One of the biggest winners when all was said and done was rail, specifically passenger rail. The infrastructure bill has $66B in spending for rail, and it look to expand and increase service across the country. This could help Amtrak’s 2035 aspirational map become a reality for Wisconsinites. This should make the regional mayors who signed a letter in support of passenger rail, cautiously optimistic.

Historic Money for Transit

There is $39B for transit, which is a historic amount (although there is also a historic amount of highway funding too). This funding will help to address a huge backlog of transit needs, but it does little to address frequency issues or promote strategies known to boost ridership. More funding is still needed to address the backlog of issues and to make transit reliable and affordable. While this funding will help, more is needed if a significant improvement is going to be made.

EV Charging Infrastructure

Around $7.5B was allocated to build out a charging network for electric vehicles (EVs). The ultimate goal is to add 500,000 charging stations by 2030. The bill requires stations be built in publically accessible locations, including public roads, schools, parks, and government-owned facilities. It is unclear if the focus will be on building Level 2 charging, which can replenish 25 miles of batter per hour and is how most EV owners currently handle charging at home, or larger, faster Level 3 charging.

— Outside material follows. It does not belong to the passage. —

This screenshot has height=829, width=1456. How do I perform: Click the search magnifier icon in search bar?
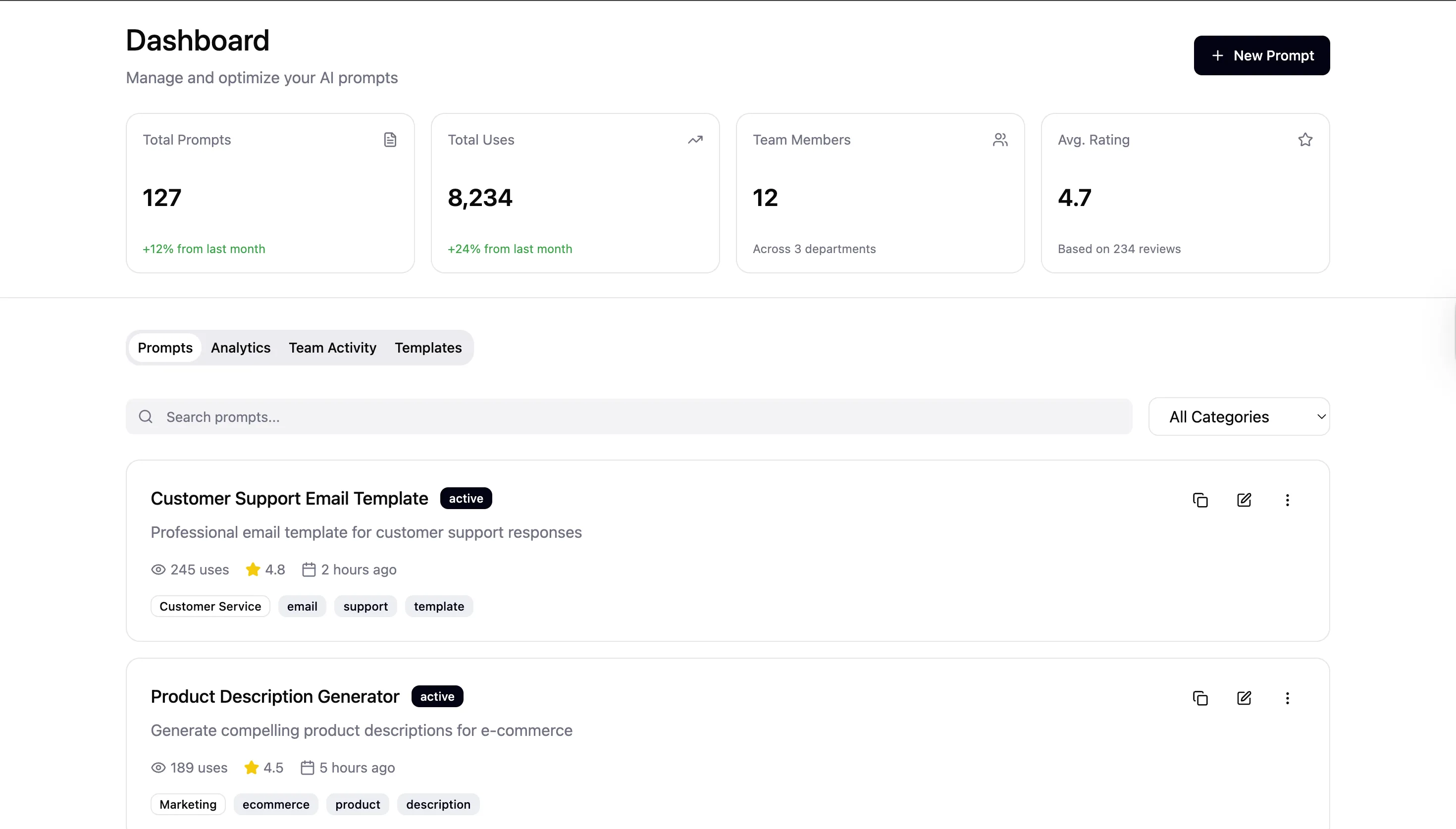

Reconnecting Neighborhoods

One of new programs included in the infrastructure bill was $1B to reconnect communities divided by transportation infrastructure, including highways. The program, originally funded at $20B, would fund planning, design, demolition, and reconstruction of street grids, parks, or other infrastructure. While the major cut to this programs funding was disappointing, it is encouraging to see the federal government recognize how highways have destroyed communities across the country.

The Negatives:

WisDOT Controls Funding Decisions

Unfortunately, many of the funding decisions fall to state governments, which raises questions about how the infrastructure bill will address climate change and equity. “It’s hard to have a national approach when the decisions are made state by state,” said Beth Osborne, who was an acting assistant secretary in the Transportation Department during the Obama administration. “A fundamental part of this program has always been to have the feds raise money, hand it over to the states and cross our fingers.” This means that WisDOT will have autonomy over how to spend funding. It is troublesome that they can do more projects, like I-94’s East-West expansion in Milwaukee, that run counter to President Biden’s climate change and equity goals.

Historic Highway Funding

The infrastructure bill includes $110B for highways, roads, and bridges. This is the largest spending category, and is in addition to the $305B that was also reauthorized in the regular transportation act. That means $415B in spending on highways and roads. This funding will make it harder for Wisconsin to reach its climate goals. Given our decades long focus on highway expansion, this money will only continue our unsustainable transportation policy.

Unfortunately, the infrastructure bill will continue our current unsustainable status quo. These funding decisions, focused on highways above all else, will struggle to address local road repair, improve safety, or reduce transportation emissions. The bill failed to make significate changes to the programs that have created the problems we see in transportation now.

“As we have stated before, the transportation portion of the infrastructure bill spends a lot of money but fails to target it to the needs of the day: building strong economic centers, providing equitable access to opportunity, addressing catastrophic climate change, improving safety, or repairing infrastructure in poor condition,” said Beth Osborne after the bill’s passage.

We agree, 1000 Friends of Wisconsin is excited by some of the new programs and the funding increases for passenger rail and transit but we worry that this infrastructure bill will be unable to meet our urgent environmental and equity goals.